2.4.2 响应面交互作用分析 响应面3D曲面图反映的是两两因素之间对响应值的影响作用,其中3D曲面图越陡峭,说明两因素之间交互作用越明显。从图8可以看出微波时间和乙醇浓度、微波功率和微波时间、微波时间和浸提温度之间交互作用显著(P<0.05),其余两两因素之间交互作用不显著(P>0.05)。该结果与方差分析结果一致。

2.4.3 最优提取工艺参数及验证 通过利用Design-Expert 8.0设计分析得到的超声-微波协同提取原花青素最佳工艺为微波功率535.70 W、微波时间76.07 s、乙醇浓度60.43%、浸提温度55.35 ℃,预测原花青素含量为14.53 mg/g。考虑到实际操作,验证试验取超声波功率50 W、超声-微波处理温度55 ℃、微波功率540 W、微波时间76 s、乙醇浓度60%、浸提温度55 ℃、浸提时间1.0 h、料液比1∶15 g/mL的条件下进行。在此条件下进行3次平行试验,得到的啤酒花残渣中原花青素含量为14.68±0.33 mg/g,与预测值相差1.03%,说明模型有效。这一研究与李玉妹[26]研究的利用有机溶剂提取不同种类啤酒花中原花青素含量有所差异,这是由于啤酒花经过超临界CO2提取酒花浸膏后部分原花青素也被带走,导致了酒花残渣中原花青素含量偏低,同时在原花青素的测定方法,本研究与李玉妹[26]的研究也有所不同。

2.5 啤酒花残渣超声波、微波及超声-微波协同提取原花青素的比较

通过对超声波辅助提取、微波辅助提取及超声-微波协同提取的结果比较发现,超声-微波协同提取原花青素含量显著(P<0.05)高于单一辅助提取法提取的原花青素含量。同时还可以看出微波辅助提取效果优于超声波辅助提取,且差异显著(P<0.05),这可能是由于在该研究中所用的超声波功率较低,使得超声波没有起到很好的辅助效果,原花青素没有完全溶出,提取出的含量较低。从三种辅助提取方法的结果比较可以看出,超声-微波协同提取能够起到很好的提取效果,该辅助提取法具有一定的推广应用价值。

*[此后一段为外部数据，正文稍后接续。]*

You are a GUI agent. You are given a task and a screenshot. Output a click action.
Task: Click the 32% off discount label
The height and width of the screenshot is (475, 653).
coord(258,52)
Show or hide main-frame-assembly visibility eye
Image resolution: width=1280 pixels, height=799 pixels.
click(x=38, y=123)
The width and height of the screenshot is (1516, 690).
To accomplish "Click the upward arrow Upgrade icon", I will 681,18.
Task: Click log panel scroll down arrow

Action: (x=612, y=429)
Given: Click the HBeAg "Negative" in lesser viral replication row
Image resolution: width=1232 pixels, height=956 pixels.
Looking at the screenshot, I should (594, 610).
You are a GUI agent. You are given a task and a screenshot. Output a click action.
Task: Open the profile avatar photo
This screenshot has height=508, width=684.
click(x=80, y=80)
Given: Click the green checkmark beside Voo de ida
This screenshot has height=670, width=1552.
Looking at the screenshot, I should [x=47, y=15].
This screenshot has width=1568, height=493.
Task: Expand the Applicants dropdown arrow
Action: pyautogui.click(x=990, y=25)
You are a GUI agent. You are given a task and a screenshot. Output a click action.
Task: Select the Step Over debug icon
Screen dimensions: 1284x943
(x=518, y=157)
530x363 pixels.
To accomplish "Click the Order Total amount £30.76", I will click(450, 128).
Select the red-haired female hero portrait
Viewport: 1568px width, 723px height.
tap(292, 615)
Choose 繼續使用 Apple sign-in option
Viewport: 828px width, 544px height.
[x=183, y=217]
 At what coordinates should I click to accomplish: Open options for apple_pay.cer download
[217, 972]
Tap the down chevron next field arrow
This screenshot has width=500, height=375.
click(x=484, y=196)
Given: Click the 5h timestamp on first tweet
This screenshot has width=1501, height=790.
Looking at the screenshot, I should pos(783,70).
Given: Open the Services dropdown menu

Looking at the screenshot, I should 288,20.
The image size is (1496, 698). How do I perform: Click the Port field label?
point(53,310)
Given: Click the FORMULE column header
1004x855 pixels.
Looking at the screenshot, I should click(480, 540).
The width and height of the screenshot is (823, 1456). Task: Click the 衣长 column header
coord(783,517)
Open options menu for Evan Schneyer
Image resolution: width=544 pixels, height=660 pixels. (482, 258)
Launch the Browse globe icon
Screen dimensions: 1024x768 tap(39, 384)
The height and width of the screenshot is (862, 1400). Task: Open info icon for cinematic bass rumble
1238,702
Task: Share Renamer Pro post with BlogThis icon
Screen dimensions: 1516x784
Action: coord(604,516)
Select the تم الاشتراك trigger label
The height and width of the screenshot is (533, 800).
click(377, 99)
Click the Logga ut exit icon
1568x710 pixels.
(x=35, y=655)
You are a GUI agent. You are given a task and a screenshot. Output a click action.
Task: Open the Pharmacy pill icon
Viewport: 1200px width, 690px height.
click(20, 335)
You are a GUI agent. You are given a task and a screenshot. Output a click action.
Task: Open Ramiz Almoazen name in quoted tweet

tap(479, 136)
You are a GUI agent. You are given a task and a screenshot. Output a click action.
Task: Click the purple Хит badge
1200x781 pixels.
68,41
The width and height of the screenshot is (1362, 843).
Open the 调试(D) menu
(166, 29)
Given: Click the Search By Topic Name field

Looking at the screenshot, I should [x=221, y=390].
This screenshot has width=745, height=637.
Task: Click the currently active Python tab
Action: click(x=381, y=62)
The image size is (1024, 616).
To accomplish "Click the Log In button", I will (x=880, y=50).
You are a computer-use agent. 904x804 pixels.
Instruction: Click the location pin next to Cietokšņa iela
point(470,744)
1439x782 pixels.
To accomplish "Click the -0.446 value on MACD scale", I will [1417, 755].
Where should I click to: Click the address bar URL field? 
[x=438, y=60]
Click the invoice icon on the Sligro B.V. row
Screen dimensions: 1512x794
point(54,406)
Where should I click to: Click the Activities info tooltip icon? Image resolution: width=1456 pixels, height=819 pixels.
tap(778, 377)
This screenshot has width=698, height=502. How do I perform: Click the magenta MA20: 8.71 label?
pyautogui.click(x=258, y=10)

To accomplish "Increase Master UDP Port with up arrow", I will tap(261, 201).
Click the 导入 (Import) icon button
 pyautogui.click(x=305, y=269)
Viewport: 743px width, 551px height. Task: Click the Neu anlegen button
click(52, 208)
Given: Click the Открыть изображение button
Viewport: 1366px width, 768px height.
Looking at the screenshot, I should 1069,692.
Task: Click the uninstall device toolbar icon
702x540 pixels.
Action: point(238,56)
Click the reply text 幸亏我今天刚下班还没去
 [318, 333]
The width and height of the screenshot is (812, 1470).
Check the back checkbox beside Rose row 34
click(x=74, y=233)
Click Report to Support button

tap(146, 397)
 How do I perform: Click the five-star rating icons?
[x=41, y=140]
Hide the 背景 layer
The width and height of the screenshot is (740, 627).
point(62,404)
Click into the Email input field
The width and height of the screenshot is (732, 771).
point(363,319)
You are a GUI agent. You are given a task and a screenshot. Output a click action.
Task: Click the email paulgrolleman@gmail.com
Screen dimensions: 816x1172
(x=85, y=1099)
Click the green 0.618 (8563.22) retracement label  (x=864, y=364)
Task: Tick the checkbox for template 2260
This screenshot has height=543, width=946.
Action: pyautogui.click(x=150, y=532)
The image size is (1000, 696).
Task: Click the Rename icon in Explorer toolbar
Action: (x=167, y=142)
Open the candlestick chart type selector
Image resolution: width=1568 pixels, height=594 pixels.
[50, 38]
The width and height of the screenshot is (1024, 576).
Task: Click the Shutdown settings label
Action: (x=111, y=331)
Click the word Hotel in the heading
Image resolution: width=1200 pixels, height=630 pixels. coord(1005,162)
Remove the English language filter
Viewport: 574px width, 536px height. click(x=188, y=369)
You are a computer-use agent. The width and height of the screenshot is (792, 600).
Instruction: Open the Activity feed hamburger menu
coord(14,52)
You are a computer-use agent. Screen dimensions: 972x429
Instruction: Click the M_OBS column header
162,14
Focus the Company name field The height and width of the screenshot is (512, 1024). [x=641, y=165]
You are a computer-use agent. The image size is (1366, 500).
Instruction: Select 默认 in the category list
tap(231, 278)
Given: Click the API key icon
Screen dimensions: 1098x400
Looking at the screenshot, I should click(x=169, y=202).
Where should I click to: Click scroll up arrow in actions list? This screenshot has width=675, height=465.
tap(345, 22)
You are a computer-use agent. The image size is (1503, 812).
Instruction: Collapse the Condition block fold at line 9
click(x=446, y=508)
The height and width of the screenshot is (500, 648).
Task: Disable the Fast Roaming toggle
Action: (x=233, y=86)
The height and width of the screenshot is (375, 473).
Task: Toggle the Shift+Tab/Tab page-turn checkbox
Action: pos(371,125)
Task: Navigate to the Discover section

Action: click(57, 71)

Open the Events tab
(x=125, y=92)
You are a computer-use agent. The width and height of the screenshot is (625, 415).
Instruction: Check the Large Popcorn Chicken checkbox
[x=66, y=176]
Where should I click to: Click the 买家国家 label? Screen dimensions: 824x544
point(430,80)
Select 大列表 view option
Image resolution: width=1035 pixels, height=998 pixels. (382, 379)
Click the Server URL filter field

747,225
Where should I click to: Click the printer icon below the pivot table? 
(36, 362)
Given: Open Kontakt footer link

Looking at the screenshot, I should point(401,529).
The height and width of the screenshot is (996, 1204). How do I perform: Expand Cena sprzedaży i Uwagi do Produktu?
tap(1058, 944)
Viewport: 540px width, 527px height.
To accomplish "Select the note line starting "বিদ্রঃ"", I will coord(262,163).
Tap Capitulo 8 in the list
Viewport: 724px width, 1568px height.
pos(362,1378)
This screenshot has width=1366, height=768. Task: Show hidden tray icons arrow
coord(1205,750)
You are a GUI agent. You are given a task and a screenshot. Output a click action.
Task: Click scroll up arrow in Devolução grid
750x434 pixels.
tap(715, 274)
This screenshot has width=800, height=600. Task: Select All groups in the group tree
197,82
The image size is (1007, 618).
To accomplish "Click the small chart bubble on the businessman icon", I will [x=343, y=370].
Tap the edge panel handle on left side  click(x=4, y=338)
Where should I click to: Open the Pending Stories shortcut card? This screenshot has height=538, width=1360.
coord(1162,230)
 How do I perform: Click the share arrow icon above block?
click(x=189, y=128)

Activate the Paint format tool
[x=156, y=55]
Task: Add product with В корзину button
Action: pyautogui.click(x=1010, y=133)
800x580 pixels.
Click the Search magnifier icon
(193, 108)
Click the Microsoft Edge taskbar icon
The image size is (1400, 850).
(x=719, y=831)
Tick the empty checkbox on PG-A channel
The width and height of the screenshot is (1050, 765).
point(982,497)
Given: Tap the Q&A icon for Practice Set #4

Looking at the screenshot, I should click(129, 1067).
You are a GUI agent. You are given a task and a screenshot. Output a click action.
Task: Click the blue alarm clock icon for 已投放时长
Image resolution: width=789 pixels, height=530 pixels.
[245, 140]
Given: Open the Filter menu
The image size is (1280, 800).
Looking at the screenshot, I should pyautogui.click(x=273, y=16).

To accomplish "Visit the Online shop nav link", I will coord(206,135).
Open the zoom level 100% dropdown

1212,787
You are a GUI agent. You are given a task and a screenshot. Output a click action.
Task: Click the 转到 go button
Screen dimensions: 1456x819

表7 不同辅助提取方法提取原花青素的比较Table 7 Comparison of procyanidins extractedby different extraction methods

3 结论

通过单因素实验及Plackett-Burman试验研究发现,利用超声-微波协同辅助提取原花青素时,当料液比和浸提时间达到一定的大小后,其对原花青素含量的影响差异不再显著,但在萃取过程中原花青素的含量随着微波功率、微波时间、乙醇浓度、浸提温度的增大呈先增大后降低的趋势。因此,在此基础上利用Design-Expert 8.0中的Box-Behnken试验设计进一步对超声-微波协同提取原花青素的工艺进行研究,得到了超声-微波协同仪辅助提取原花青素的最佳工艺:超声波功率50 W、超声-微波处理温度55 ℃、微波功率540 W、微波时间76 s、乙醇浓度60%、浸提温度55 ℃、浸提时间1.0 h、料液比1∶15 g/mL,在此条件下,原花青素的提取量可达到14.68 mg/g。且显著高于单另一种超声波提取或微波提取(P<0.05)。该研究可以为啤酒花残渣中提取原花青素的研究提供一定的理论参考。